Les cotillons s'étaient rebellés ce soir. Ils avaient refusé leur terrible destin. Mais arriveraient-ils à tenir jusqu'au départ des invités ?
“Y'a quoi là-dedans ?” s'interrogea un enfant en pointant la boite “Tout pour la fête” du doigt. Son jeune âge l'empêchait de déchiffrer les lettres sur l'emballage, mais les dessins colorés avaient attiré son regard. Sa mère se pencha vers lui et vers l'objet de son attention et lui expliqua ce que contenait le tube en carton.
“J'en veux ! J'en veux” se mit à brailler le petit garçon, attisant la curiosité de ses congénères qui, un instant plutôt, étaient occupés à grappiller des morceaux de gâteau.
“Je vais chercher un couteau” lança Jean-Pierre en se dirigeant vers la cuisine.
Les hostilités allaient reprendre… Mais comment résister à une lame acérée quand on est composé de papier et de carton ? La lutte était si inégale… L'inquiétude grimpait chez les cotillons, qui ne s'étaient pas encore résolu à se rendre. Après tout, l'emballage était épais, si l'outil n'était pas assez aiguisé, la boite resterait peut-être inviolée… Leur dernier espoir était ce demi-centimètre de carton recouvert de papier glacé…
Jean-Pierre saisit la boite, s'assit sur le canapé et coinça le tube entre ses cuisses. Il fit signe aux enfants de s'éloigner pendant qu'il tentait de découper le haut du cylindre en carton.

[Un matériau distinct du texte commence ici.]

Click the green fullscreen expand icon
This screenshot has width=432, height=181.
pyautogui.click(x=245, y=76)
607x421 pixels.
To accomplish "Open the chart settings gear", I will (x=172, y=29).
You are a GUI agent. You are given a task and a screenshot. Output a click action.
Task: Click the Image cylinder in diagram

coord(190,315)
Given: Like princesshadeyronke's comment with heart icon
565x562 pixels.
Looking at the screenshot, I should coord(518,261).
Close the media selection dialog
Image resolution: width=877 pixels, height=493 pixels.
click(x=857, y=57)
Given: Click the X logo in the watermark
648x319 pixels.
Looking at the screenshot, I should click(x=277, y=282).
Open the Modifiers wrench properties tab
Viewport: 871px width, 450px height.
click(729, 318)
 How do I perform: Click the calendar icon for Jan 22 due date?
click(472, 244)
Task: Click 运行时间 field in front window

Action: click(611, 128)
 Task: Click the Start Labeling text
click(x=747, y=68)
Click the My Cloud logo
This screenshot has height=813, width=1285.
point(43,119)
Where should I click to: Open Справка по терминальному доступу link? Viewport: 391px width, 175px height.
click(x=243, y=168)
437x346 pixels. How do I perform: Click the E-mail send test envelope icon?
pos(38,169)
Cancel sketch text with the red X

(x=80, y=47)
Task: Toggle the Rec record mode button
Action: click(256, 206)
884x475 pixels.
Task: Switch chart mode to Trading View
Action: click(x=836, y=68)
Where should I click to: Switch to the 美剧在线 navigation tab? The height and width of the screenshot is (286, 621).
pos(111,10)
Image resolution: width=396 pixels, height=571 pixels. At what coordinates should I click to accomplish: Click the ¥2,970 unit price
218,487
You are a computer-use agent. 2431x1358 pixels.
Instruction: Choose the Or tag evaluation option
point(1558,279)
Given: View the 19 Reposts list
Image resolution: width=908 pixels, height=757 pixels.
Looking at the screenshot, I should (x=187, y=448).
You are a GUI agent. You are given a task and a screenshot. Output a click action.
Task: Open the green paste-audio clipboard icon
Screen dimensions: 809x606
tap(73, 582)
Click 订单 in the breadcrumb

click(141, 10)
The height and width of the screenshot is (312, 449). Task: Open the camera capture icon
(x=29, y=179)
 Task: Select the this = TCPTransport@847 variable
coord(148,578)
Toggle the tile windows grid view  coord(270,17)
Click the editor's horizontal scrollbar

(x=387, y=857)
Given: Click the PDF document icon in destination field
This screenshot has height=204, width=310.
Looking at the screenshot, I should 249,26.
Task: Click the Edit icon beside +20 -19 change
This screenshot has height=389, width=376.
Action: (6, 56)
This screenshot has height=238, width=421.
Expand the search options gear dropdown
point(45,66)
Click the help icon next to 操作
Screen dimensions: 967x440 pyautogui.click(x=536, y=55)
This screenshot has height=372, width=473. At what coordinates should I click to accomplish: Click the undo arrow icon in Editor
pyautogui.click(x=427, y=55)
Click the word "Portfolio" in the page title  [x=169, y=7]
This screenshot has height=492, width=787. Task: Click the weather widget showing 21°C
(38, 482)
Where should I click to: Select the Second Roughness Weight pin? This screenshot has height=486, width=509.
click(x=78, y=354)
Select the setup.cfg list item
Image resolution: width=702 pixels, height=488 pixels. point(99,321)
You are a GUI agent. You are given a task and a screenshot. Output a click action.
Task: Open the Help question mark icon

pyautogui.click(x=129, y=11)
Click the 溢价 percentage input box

La surface était glissante et il n'arrivait pas à planter la pointe de son couteau un peu émoussé pour pratiquer une ouverture.
Les cotillons avaient senti le déplacement de leur refuge dont la paroi était légèrement déformé aux endroits où une pression était exercée. Quelqu'un maintenait la boite en place pour tenter de l'ouvrir. Ses tentatives étaient pour l'instant vaines, mais pour combien de temps ? Se découragerait-il avant qu'il ne soit trop tard ?
Par le plus grand des hasards, Jean-Pierre parvint à faire une petite entaille dans le couvercle de la boite.
Les cotillons, paralysés par la peur, virent la lumière se frayer un chemin à travers le trou minuscule, déchirant l'obscurité si rassurante de leur petit monde.
Jean-Pierre força sur le couteau pour agrandir la fente et tourna la lame à droite et à gauche pour pratiquer une ouverture assez grande pour faire tomber le contenu de la boite sur le sol.
Un masque en carton fut victime de la lame qui le trancha en deux.
“Tiens !” fit Jean-Pierre à l'enfant trop curieux en lui tendant le tube dont une extrémité avait été éventrée. Le petit garçon lui sourit et le remercia avant de se précipiter sous la table et d'éparpiller le contenu de la boite sur le sol.
Les cotillons tombèrent durement sur le parquet, essayant, en vain, de rester près de leurs congénères. Le combat été définitivement perdu.
Une main s'empara d'une sarbacane, une langue de belle-mère fut portée à une bouche rendue collante par le sucre, un rouleau de serpentins fut déchiré…
Et le chaos régna dans le salon bondé. Les cotillons n'avaient pas survécu plus de quelques minutes à la nouvelle année.